Mueller sued Swift in September 2015 claiming the music superstar “falsely” accused him of lifting her skirt and groping her before a June 2013 Denver concert. Swift countersued in October 2015 saying Mueller waited “unreasonably” long to file his suit and said “Mueller did not merely brush his hand against Ms. Swift while posing for the photograph: he lifted her skirt and groped her.”
Martinez said he could have leveled harsher sanctions against Mueller including striking part of the evidence, if the judge concluded that Mueller intentionally destroyed the devices or couldn’t locate them.
Martinez said the recording is critical evidence because Mueller’s KYGO boss, Robert Call, claims Mueller changed his story when he confronted him about Swift’s claim that he assaulted her. That was one of the deciding factors that Call relied on in his decision to fire Mueller on June 4, 2013.
“Call explained that one reason for Plaintiff’s termination was because Call perceived Plaintiff had ‘changed his story that it couldn’t have occurred, then that it was incidental,’ ” Martinez wrote.
Mueller recorded the conversation on his cell phone and transferred it to his laptop and office computer, according to Martinez’s 16page ruling. Mueller later gave snippets of the twohour conversation that bolstered his claims to his attorney.
Mueller admits destroying or losing the cell phone, laptop, iPad and computer for a variety of reasons including that he spilled coffee on his laptop’s keyboard. “It was fried,” Mueller said. But he also acknowledged the recording would have been important evidence in the case.

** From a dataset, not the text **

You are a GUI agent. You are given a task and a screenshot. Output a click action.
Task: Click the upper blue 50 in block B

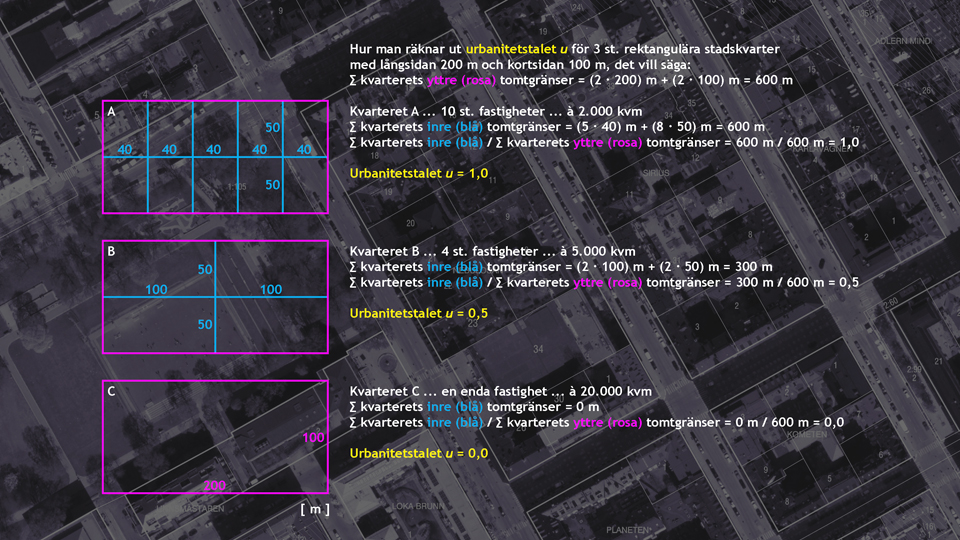coord(205,270)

Although Martinez referred to Mueller’s “serial nature of (his) loss of electronic devices,” he determined the radio host didn’t do so in “bad faith.”
Mueller’s lawsuit claims he was fired from his job and banned from Swift concerts for life based on false allegations about the Pepsi Center encounter on June 2, 2013. Mueller had been invited, as part of his then-job at 98.5 KYGO on the “Ryno and Jackson” morning show, to meet Swift backstage.
Martinez wrote that the recording was relevant to numerous disputed facts and issues in the case and would have been “invaluable to a jury.”
He wrote that Mueller was the only person with the complete audio recording and knew full well that litigation was imminent “since he was pursuing it.”
“He made the decision — inexplicably, in the court’s view — to alter the original evidence and to present his lawyer with only ‘clips’ hand-picked from the underlying evidence,” Martinez wrote.
Because Mueller may seek nearly $3 million in damages, the judge wrote, “it is very hard to understand how he spent so little time and effort to preserve the very evidence which — one might think — could have helped him to prove his claims, and why he evidently responded with nonchalance when that evidence was lost.”